1/ Have you ever been in a store -- at the cash -- and then the phone rings and the cashier turns their attention to the caller? Depending on the day, it might challenge your patience OR it you might feel like walking out. Well, that's the comparison for #HybridLearning.
2/Sometimes it feels a little like being a late show host.
There's an audience at home and an audience in person. I often have to inform the at home students that "they're laughing here." Or I let the at school bunch that the at home students are sending applause emojis.
3/But late night hosts have crews and equipment. On of the needs of a good hybrid classroom (LOL good hybrid classroom) is at least 2 more monitors. My "best" lessons required one computer to project my screen to the screen at the front of the room. Everyone could see the at
4/home students, but still the at home students couldn't see much of the classroom - only what I could project to them from my tiny chromebook camera that is not designed for broadcasting a setting like that.
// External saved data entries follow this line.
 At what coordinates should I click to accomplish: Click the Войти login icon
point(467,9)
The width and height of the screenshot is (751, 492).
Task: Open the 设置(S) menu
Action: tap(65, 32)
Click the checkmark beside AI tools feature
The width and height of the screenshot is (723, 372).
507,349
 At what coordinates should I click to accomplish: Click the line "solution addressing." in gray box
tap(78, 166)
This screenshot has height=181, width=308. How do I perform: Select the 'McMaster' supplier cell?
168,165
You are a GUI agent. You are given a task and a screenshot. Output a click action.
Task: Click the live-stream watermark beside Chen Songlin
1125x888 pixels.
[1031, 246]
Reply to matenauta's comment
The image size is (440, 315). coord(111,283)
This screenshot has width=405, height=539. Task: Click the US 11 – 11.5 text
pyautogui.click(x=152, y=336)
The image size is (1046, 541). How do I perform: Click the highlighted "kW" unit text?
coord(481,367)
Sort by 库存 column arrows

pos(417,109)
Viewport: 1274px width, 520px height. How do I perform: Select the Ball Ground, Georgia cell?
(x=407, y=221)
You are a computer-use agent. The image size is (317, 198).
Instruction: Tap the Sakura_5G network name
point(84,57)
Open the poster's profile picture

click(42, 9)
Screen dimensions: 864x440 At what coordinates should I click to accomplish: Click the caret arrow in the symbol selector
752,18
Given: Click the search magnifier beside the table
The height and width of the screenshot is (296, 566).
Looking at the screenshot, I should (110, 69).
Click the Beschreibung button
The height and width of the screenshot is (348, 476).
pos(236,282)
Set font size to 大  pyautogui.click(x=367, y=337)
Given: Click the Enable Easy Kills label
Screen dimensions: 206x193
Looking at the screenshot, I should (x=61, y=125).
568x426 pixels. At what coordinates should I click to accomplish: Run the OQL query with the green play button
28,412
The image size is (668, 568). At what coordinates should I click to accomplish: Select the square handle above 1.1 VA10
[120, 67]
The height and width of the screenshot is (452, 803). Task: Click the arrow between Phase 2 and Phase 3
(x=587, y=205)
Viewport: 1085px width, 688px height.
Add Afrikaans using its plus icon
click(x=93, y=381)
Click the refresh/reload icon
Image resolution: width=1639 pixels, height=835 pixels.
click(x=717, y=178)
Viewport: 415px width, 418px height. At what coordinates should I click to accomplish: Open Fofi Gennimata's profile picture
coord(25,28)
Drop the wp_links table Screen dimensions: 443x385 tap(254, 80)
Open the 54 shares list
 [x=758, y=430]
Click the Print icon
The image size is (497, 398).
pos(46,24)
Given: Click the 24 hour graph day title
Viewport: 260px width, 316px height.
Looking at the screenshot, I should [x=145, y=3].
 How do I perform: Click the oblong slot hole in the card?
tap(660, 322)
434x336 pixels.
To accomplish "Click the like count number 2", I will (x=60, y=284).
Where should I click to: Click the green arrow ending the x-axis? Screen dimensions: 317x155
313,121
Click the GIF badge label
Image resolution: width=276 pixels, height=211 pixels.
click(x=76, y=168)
I was lucky that my classroom had an older monitor "leftover" from a
5/tech overhaul or I couldn't even have done that. This set up did not solve the audio issue. The students in class can't effectively reply to the students at home if they are trying to hold a discussion. The tiny chromebook mic is not designed to pick up their voices from --
6/ even the second row. That means that had to repeat every comment or question from the at school student to the at home students. Sometimes teachers have to reiterate questions, BUT constantly repeating students comments and questions is not actually a "Best Practice." It's
7/ annoying for the student who are speaking and it undermines their agency in a discussion. Back to the store analogy. If you really need the item, you don't walk out when the cashier answers the phone, but it ruins the rapport the cashier may have established with you.
8/Now imagine that the cashier is expected to answer multiple phones while still serving multiple clients along with you at the cash. To promote #HybridLearning is to misunderstand what really happens in a classroom. As much as teacher need to have expertise wrt to content
9/they also need to build a community in the classroom, to develop a trusting atmosphere for the students, to achieve some degree of rapport with their students. Of course, our work is to convey content and then measure the levels at which students have mastered that content
10/ but teaching is not merely conveying content. To promote #HybridLearning is fail to understand that we teach students, not material. But what would we expect from an MoE who didn't even know what an IEP was? #HybridLearning can be a strategy in an emergency
11/ -- like the one we are facing now, but it cannot be considered a Best Practice. I can only conclude that ppl promoting #HybridLearning do not care about students, Best Practices...or education at all.
12/ I was typing this too fast and I made some typos - I should be ashamed -- but I am not because I don't have much time to struggle for high quality public education. Too busy prepping and teaching.
13/ This is a pretty good graphic, but the camera is way better in the drawing. My "camera" is just the little one on my chromebook.